# Walking a Puppy



## Broughty

Hi everybody

Just wondered if anybody can give me guidance on how much we should walk our 12 week old cockapoo? I have heard that you should not walk them too much as it affects their growth but we want to give him enough exercise. How much is enough (bearing in mind the amount of time he spends sitting and watching his new surroundings!)

Thanks
Sarah


----------



## MillieDog

I think as a rule of thumb its 5 mins for every four weeks. Therefore at 12 weeks its 15 mins. However, Cockapoos are small and energetic, be guided by Alfie. If he starts to lag behind, or slows down, he's definitely tired. 

Enjoy talking him out. Are you going to let him off the lead straight away? I did, it was the best advice I ever had.


----------



## Broughty

We haven't let him off the lead yet. I am a bit scared he won't come back because he gets really excited and goes mad and the green we walk on is too near the road. We may drive somewhere a bit more remote and be brave and let him off!


----------



## Sequin

Hi Sarah 

Our cockapoo, Bonnie goes for 15 minutes a day, which was suggested to us by our trainer. I was surprised it was so little but as Julie mentioned a general rule is 5 minutes per 4 weeks of age. Not sure how long you increase things for?? 

The trainer also said to find a big, safe open space and let her off the lead, which we did last week for the first time....My daughter came with me to our local park...and we were both really worried to let her 'be free', but Bonnie was fine. She sniffed around for a bit but didnt stray too far at all. We had our pockets stuffed with treats to encourage her back to us. It was such a joy to see her choose to stay with us! Go for it. You will feel so pleased once you've done it. Best of luck. Let us know how you get on.


----------



## Enneirda.

15 minutes only would of killed me when 'Lo was young. I'd walk with her and D as long as she was still playful. Usually that was 1/2 to 3/4 mile (at around 12 weeks) but me and D, being used to going two miles at least, let her go as far as she'd like. She'd get several off leash runs through the day as well. And if she wanted to do something, she could in general. Only think I wouldn't do was let her sprint on hard roads for long. 

And she was, and still is, small for the breed. She's 14 inches tall and 13 pounds, a larger dog should be able to do more.

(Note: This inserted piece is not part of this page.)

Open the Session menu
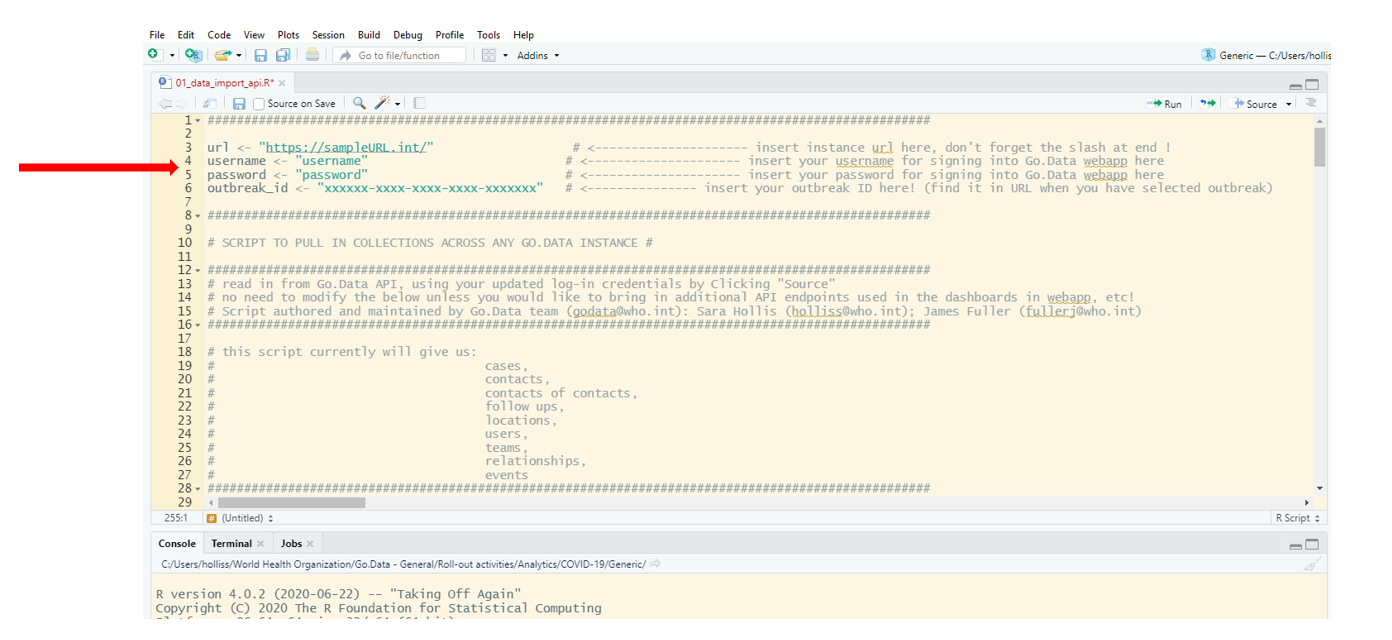Screen dimensions: 1392x640 pyautogui.click(x=328, y=35)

And she's fine and healthy at three years.


----------



## tessybear

We give Bonnie 20 minute walks up to 3 a day. It's about right for her. She starts lagging after 20 min it's quite obvious.


----------



## Dee123

Milo can go for an hour if one lets him. Just full of energy! Usually walk him 30 minutes then he plays at the beach off-lead for another 30 minutes having fun. He loves it and does not lag behind at all!


----------



## JoJo

Hi Sarah, I have recently completed an article on Walking your Puppy which may be useful for you. xxx


----------



## Broughty

Hi everybody

Thanks for the replies Well we went to our first puppy training class this morning and actually he was very good on the recall - as good as the other dogs who have been going for a few months and definitely better than the other new puppies so we are feeling more confident. We may take him out later and try again - the trainer said the same as you guys - the earlier we do it the better.

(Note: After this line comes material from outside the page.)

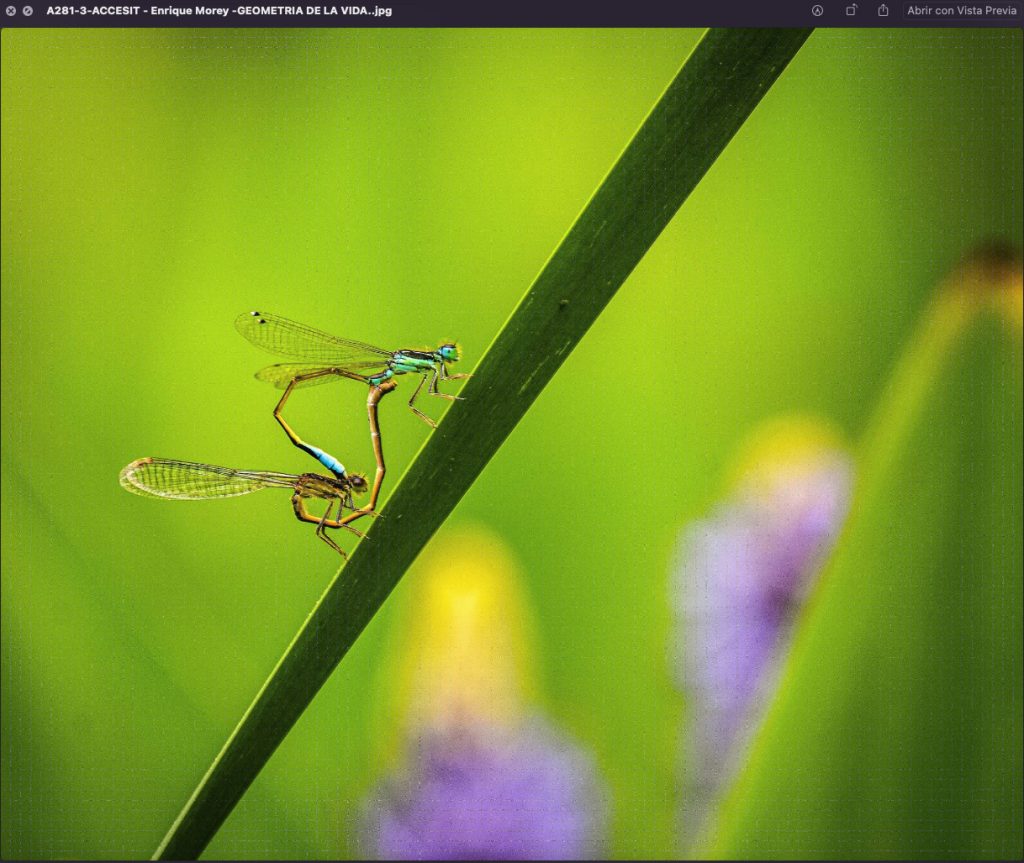
Task: Rotate the image left with the rotate icon
Action: coord(851,11)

Only problem is he did roll in fox poo  He stinks.


----------



## JoJo

Hi Sarah & Alfie ... sound like it is all going well .. excellent 

Enjoy your walks .. one of the best parts of dog ownership .. along with all the cockapoo cuddles of course  

Off for a walk now with my girls xxx


----------



## MillieDog

Broughty said:


> Hi everybody
> 
> Thanks for the replies Well we went to our first puppy training class this morning and actually he was very good on the recall - as good as the other dogs who have been going for a few months and definitely better than the other new puppies so we are feeling more confident. We may take him out later and try again - the trainer said the same as you guys - the earlier we do it the better.
> 
> Only problem is he did roll in fox poo  He stinks.

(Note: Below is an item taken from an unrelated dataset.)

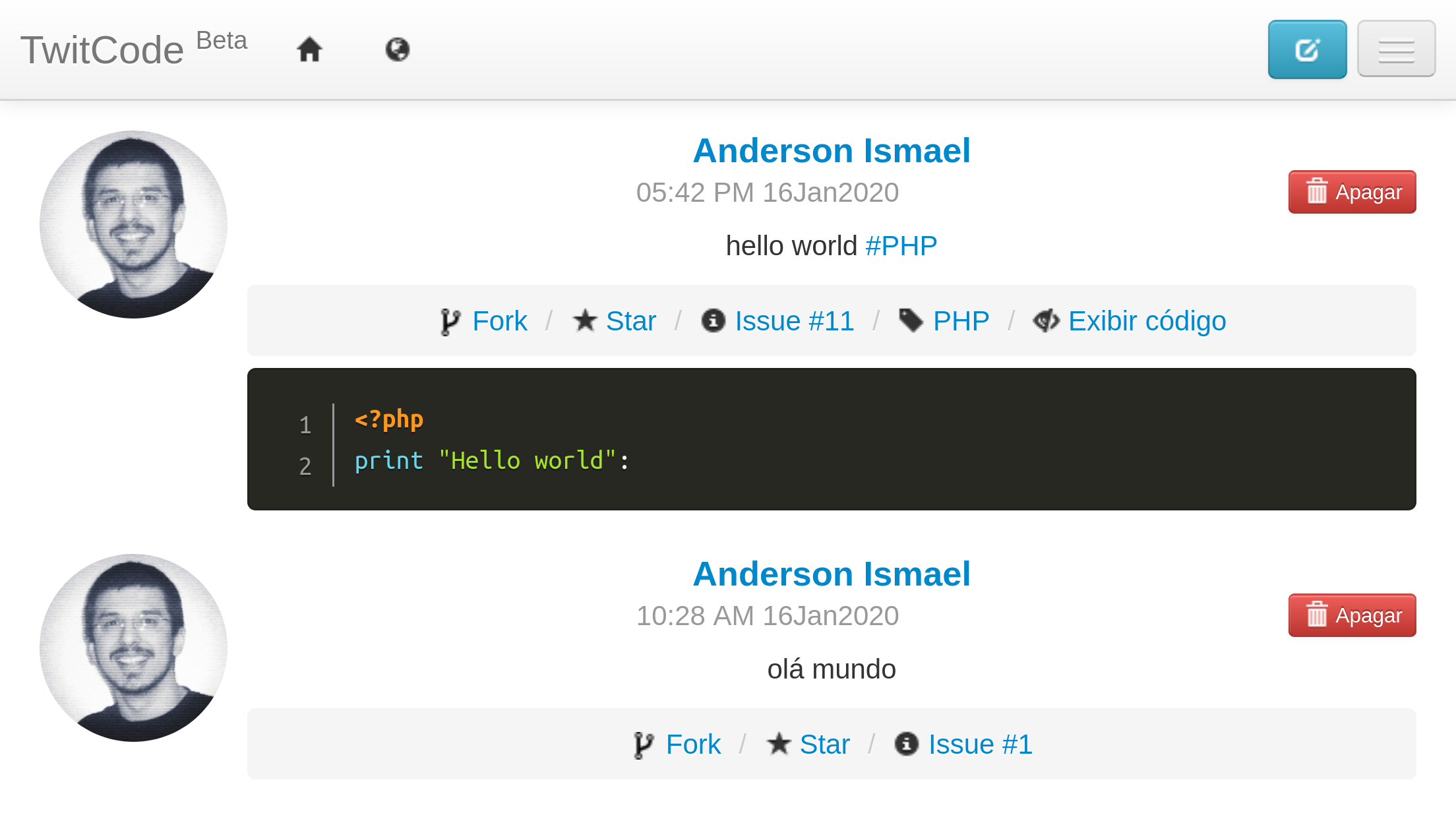This screenshot has height=819, width=1456.
Task: Select the Star icon on the olá mundo post
Action: pos(778,744)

Oh fox poo -  My Millie is a fan of that stuff too


----------



## Amh59

This may sound a daft question but how do you know it's fox poo? What's the difference? I don't think I've ever seen any. Thanks.


----------



## MillieDog

I found this thread for you, it goes into quite good detail about walking off lead.
Hope you find it useful. 

http://ilovemycockapoo.com/showthread.php?t=4280&highlight=millie


----------



## Enneirda.

Andrea, 

Description and placement of many animals poo http://www.northwoodsguides.com/animal_scat_notes.htm

Pic of fox scats (first with fruit, second without) http://www.rbgsyd.nsw.gov.au/__data/assets/image/0020/81047/Fox_scat_with_olive_fruit_620.JPG
http://www.iberianature.com/material/photos/spain_wildlife/iberian_wolf_with_fox.jpg


----------